> [Task statement]: Go through the data and report each line that holds the string "computer".

::: Input data :::

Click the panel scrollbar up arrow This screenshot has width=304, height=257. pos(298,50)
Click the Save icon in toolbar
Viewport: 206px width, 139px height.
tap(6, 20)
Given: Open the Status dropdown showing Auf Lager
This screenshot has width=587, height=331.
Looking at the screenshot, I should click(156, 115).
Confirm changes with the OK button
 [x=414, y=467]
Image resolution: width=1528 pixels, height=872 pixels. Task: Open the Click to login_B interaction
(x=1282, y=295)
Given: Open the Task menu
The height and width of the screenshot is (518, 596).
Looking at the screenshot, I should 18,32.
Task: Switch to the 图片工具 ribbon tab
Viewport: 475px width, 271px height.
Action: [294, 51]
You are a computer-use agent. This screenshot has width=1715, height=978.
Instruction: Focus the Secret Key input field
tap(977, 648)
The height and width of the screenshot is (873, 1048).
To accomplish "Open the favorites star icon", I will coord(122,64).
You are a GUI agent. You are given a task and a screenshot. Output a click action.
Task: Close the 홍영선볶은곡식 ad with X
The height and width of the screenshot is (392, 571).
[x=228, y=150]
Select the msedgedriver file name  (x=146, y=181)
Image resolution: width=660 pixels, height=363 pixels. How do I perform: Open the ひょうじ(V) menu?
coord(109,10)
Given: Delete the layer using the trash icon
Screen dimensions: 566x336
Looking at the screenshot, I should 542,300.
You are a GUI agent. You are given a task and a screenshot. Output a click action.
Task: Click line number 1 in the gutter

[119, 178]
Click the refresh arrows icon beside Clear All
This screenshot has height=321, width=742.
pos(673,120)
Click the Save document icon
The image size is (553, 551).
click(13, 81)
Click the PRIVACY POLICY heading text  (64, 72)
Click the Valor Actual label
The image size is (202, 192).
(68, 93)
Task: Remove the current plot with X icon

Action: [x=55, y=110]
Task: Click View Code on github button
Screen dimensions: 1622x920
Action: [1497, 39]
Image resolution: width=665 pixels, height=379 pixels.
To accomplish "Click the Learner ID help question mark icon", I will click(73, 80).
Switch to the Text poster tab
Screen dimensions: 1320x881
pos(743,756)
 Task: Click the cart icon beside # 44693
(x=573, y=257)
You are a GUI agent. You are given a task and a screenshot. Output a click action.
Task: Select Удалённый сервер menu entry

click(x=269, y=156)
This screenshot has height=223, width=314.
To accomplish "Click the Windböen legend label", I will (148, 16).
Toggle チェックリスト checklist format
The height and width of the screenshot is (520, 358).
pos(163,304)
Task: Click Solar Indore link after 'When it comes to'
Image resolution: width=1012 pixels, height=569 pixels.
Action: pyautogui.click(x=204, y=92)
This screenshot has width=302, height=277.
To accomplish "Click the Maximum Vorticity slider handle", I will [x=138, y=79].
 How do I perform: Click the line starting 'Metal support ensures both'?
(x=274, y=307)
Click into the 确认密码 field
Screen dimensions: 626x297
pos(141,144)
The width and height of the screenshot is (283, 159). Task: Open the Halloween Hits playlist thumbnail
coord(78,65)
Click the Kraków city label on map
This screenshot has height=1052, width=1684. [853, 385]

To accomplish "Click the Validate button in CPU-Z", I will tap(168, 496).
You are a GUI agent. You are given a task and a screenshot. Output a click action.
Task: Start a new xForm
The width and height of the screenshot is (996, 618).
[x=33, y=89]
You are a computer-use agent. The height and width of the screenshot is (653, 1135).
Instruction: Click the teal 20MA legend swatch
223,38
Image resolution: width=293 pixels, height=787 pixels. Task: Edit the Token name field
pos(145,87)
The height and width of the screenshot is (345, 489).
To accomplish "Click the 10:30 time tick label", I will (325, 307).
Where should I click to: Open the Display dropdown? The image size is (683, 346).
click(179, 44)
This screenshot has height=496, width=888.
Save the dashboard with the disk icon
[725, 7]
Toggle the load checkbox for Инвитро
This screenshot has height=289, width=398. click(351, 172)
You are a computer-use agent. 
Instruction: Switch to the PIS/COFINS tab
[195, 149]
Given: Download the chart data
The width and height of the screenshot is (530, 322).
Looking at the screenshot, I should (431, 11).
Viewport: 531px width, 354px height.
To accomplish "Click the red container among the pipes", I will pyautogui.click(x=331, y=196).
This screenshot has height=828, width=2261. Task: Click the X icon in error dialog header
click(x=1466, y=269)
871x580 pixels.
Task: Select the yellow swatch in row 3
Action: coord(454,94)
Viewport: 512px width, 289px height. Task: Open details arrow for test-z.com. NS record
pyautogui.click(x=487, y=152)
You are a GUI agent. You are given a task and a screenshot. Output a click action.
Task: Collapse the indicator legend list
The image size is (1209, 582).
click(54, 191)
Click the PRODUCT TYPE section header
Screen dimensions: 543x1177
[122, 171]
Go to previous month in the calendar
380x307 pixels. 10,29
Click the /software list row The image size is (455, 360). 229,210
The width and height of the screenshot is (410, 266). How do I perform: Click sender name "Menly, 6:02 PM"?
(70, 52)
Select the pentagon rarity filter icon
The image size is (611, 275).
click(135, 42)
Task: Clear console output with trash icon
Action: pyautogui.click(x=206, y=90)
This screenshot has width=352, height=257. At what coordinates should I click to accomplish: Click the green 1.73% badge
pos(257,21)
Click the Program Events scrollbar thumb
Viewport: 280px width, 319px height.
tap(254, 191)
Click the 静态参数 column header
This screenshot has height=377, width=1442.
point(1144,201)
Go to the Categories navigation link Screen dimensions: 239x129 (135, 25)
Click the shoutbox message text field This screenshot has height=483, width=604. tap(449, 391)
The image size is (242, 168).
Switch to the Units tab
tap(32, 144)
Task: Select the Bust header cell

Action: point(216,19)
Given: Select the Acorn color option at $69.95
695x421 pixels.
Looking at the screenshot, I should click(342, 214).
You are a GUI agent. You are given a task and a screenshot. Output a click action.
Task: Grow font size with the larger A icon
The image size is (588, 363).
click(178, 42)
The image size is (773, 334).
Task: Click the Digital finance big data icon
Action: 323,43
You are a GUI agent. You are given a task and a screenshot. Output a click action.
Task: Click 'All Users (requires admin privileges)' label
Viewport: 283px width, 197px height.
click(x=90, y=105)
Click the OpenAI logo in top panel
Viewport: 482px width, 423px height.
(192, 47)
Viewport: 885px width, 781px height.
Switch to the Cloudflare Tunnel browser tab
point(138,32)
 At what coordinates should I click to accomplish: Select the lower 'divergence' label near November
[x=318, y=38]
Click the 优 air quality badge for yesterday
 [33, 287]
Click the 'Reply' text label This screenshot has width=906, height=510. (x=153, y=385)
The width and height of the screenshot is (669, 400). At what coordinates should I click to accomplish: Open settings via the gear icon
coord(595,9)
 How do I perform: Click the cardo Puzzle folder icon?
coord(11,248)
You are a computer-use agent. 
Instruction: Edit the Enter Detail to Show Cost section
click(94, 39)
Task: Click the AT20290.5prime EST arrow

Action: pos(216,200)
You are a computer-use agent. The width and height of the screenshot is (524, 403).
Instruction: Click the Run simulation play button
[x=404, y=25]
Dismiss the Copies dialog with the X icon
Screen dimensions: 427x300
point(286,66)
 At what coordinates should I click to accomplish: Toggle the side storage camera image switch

:::

> [Written answer]:
You are a computer-use agent. This screenshot has width=1715, height=978.
You are a computer-use agent. The height and width of the screenshot is (653, 1135).
You are a computer-use agent. 
You are a computer-use agent. 
You are a computer-use agent. The width and height of the screenshot is (524, 403).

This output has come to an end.